SELECTED EXTRACT start

# Homework Help: Continuity Equation

1. Nov 11, 2007

### Roger Wilco

1. The problem statement, all variables and given/known data
The inside diameters of the larger portions of the horizontal pipe as shown in the image (attached) are 2.50 cm. Water flows to the right at a rate of 1.80*10^4 m^3/s. What is the diameter of the constriction.

2. Relevant equations Continuity equation Rate of Volume flow=constant.

3. The attempt at a solution
I got a proportion worked down to
$$\frac{V_i}{V_o}=\frac{D_o^2}{D_i^2}$$

where V is velocity and the subscripts i and o denote in and out respectively.

I am having trouble figuring out how to utilize the two heights of the fluids in the vertical tubes.

SELECTED EXTRACT end
DATA start

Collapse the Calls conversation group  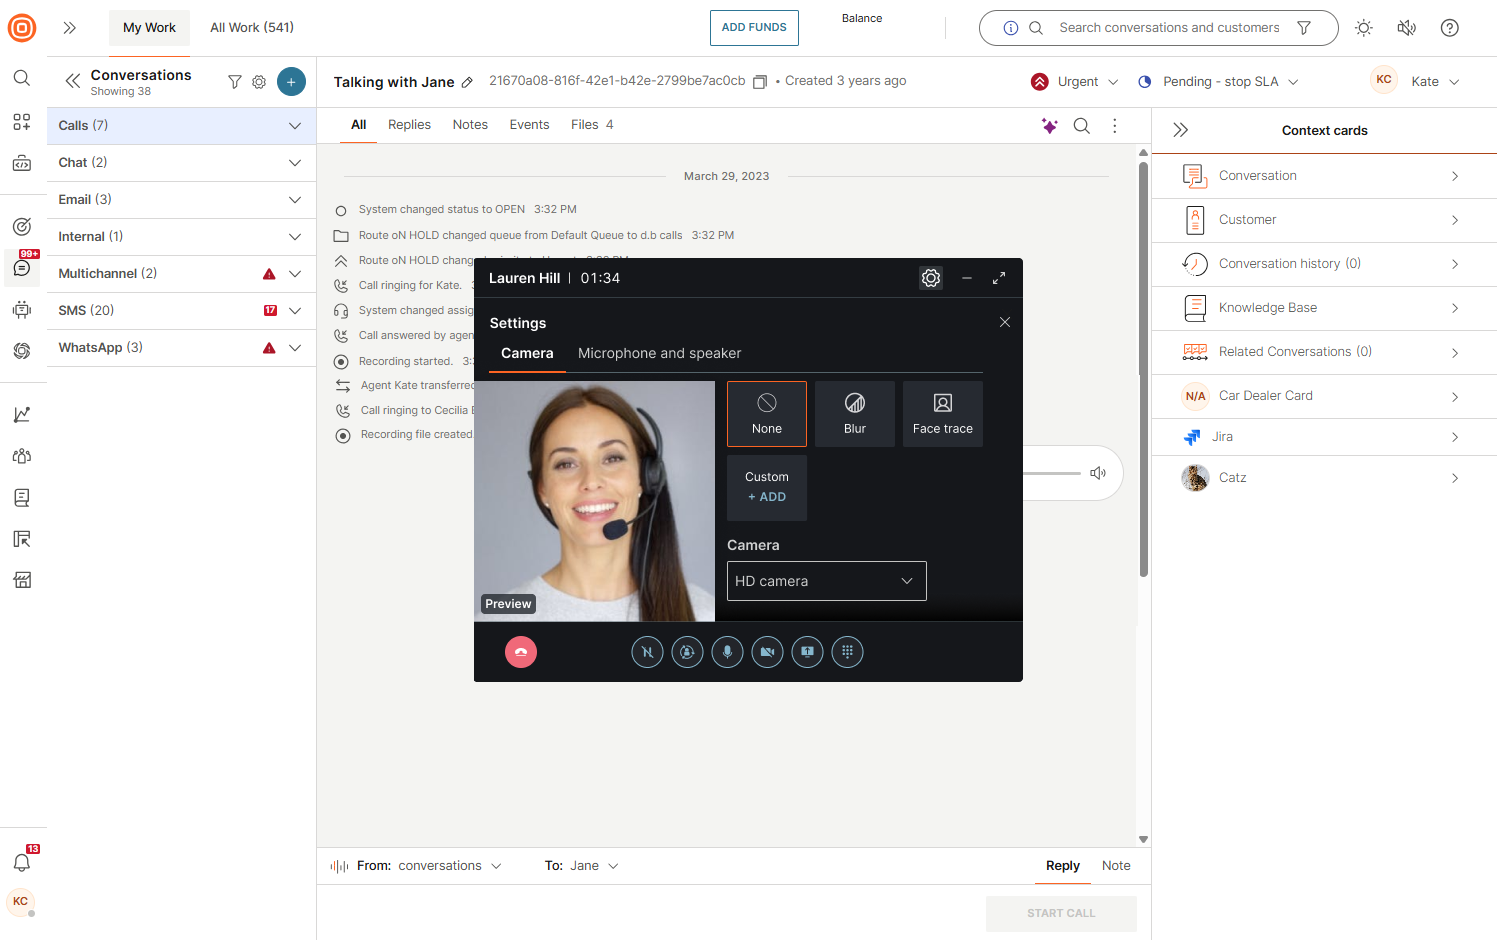[294, 125]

DATA end

— REQUIRED ACTIONS —
a: In the continuity equation thread, repeat the text between "1. Nov 11, 2007" and "of the constriction.", inclusive, swapping "constriction" for "narrow section".
b: Put this sentence from the continuity equation thread into Spanish: "I am having trouble figuring out how to utilize the two heights of the fluids in the vertical tubes."

— SOLUTIONS TO THE PROBLEMS —
a:
1. Nov 11, 2007

### Roger Wilco

1. The problem statement, all variables and given/known data
The inside diameters of the larger portions of the horizontal pipe as shown in the image (attached) are 2.50 cm. Water flows to the right at a rate of 1.80*10^4 m^3/s. What is the diameter of the narrow section.

b: Tengo problemas para averiguar cómo utilizar las dos alturas de los fluidos en los tubos verticales.